NOTE ON THE ABOVE.
I cannot agree with Dr. Gaster's theory that the prose romances preceded, and were the sources of, the poetical. The main body of expert opinion inclines to the other view; i.e. that lais and metrical romances preceded, and were elaborated into, the longer prose works. Of the authors of these prose works we know nothing; it is doubtful whether Walter Map, to whom the majority of them has been described, ever wrote anything of the kind. M. Gaston Paris has shown that Helie de Boron and Lucas de Gast, the reputed authors of the Tristan, are merely assumed names. Such biographical details as Dr. Gaster sighs for are in the present state of our knowledge quite unattainable.
Nor is there any reason to believe, save in the case of the Grand Saint Graal and Queste, that the author of any one of these romances was a monk. Nor were the monks unfamiliar with secular traditions. They were not born and bred in the cloister, but in many cases came thither after a long experience of court and camp. Why should they have forgotten what they knew in the world?

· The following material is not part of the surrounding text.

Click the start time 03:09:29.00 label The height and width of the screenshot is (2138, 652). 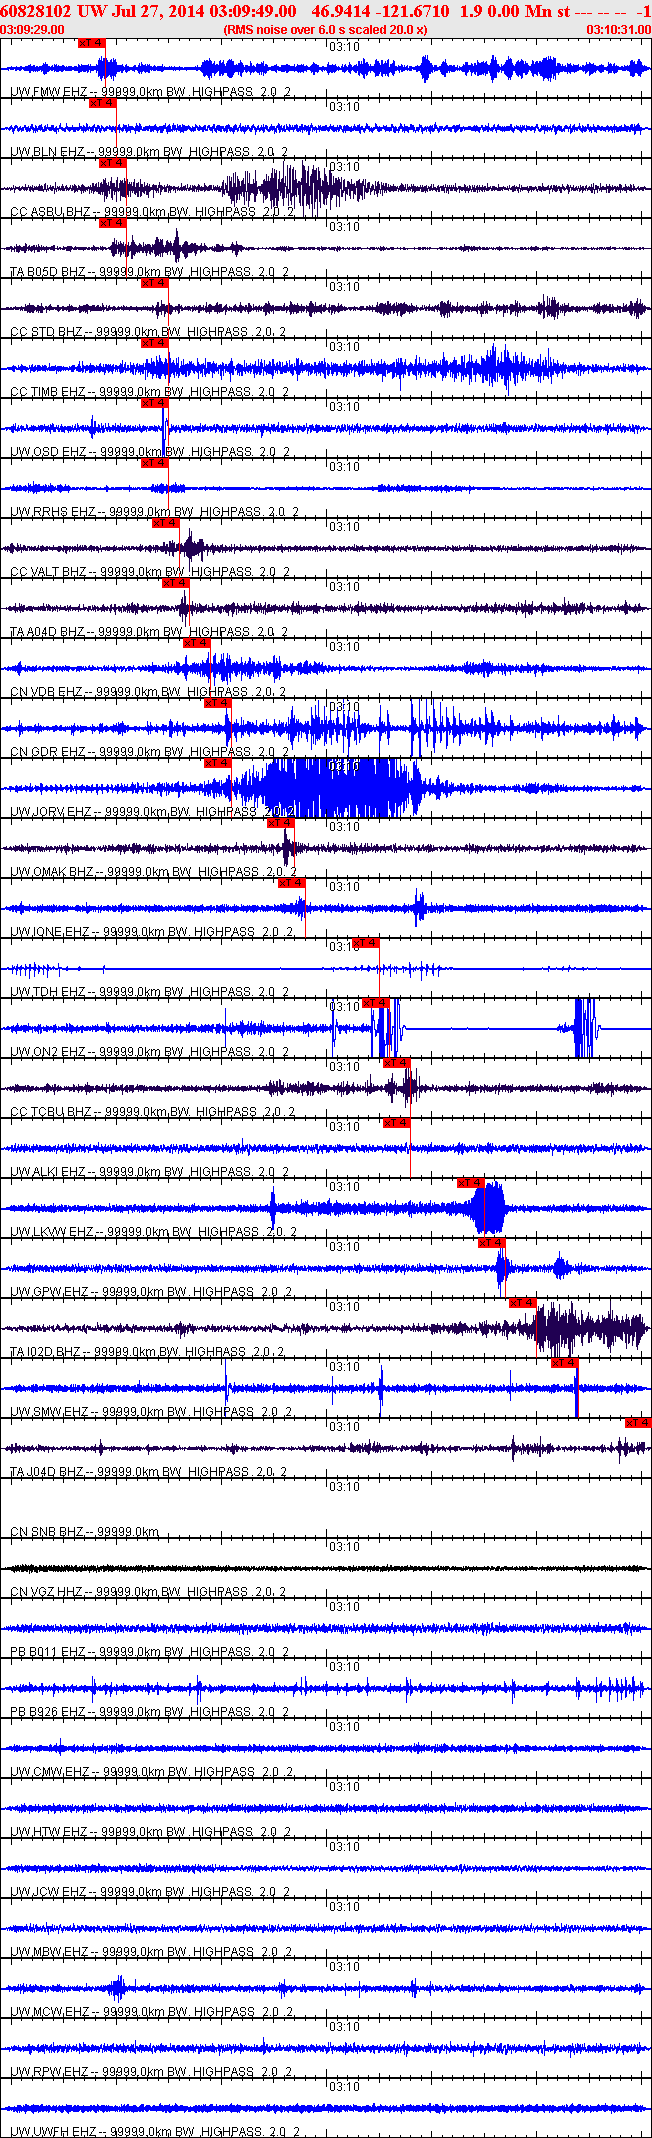coord(33,30)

With regard to the Merlin story, Layamon, who certainly had access to insular and local traditions, gives a very different account of his birth. His father was no "demon," but a glorious golden-clad knight, who appeared to his mother in a dream. The story discussed by Dr. Gaster only touches a very small part of the Merlin-legend. It affects nothing in his later life and offers no parallel to the shape-shifting which was so marked a feature of his career; nor for his "wood-abiding" madness and his prophecies. It is quite as likely that a sage of his fame should have been fitted with a birth-story drawn from a world-wide tradition, as that the whole Merlin story should have sprung from such a tradition. All that Dr. Gaster can claim is to have shown that his birth-story is based upon a tradition not specifically insular, but world-wide, and of great antiquity.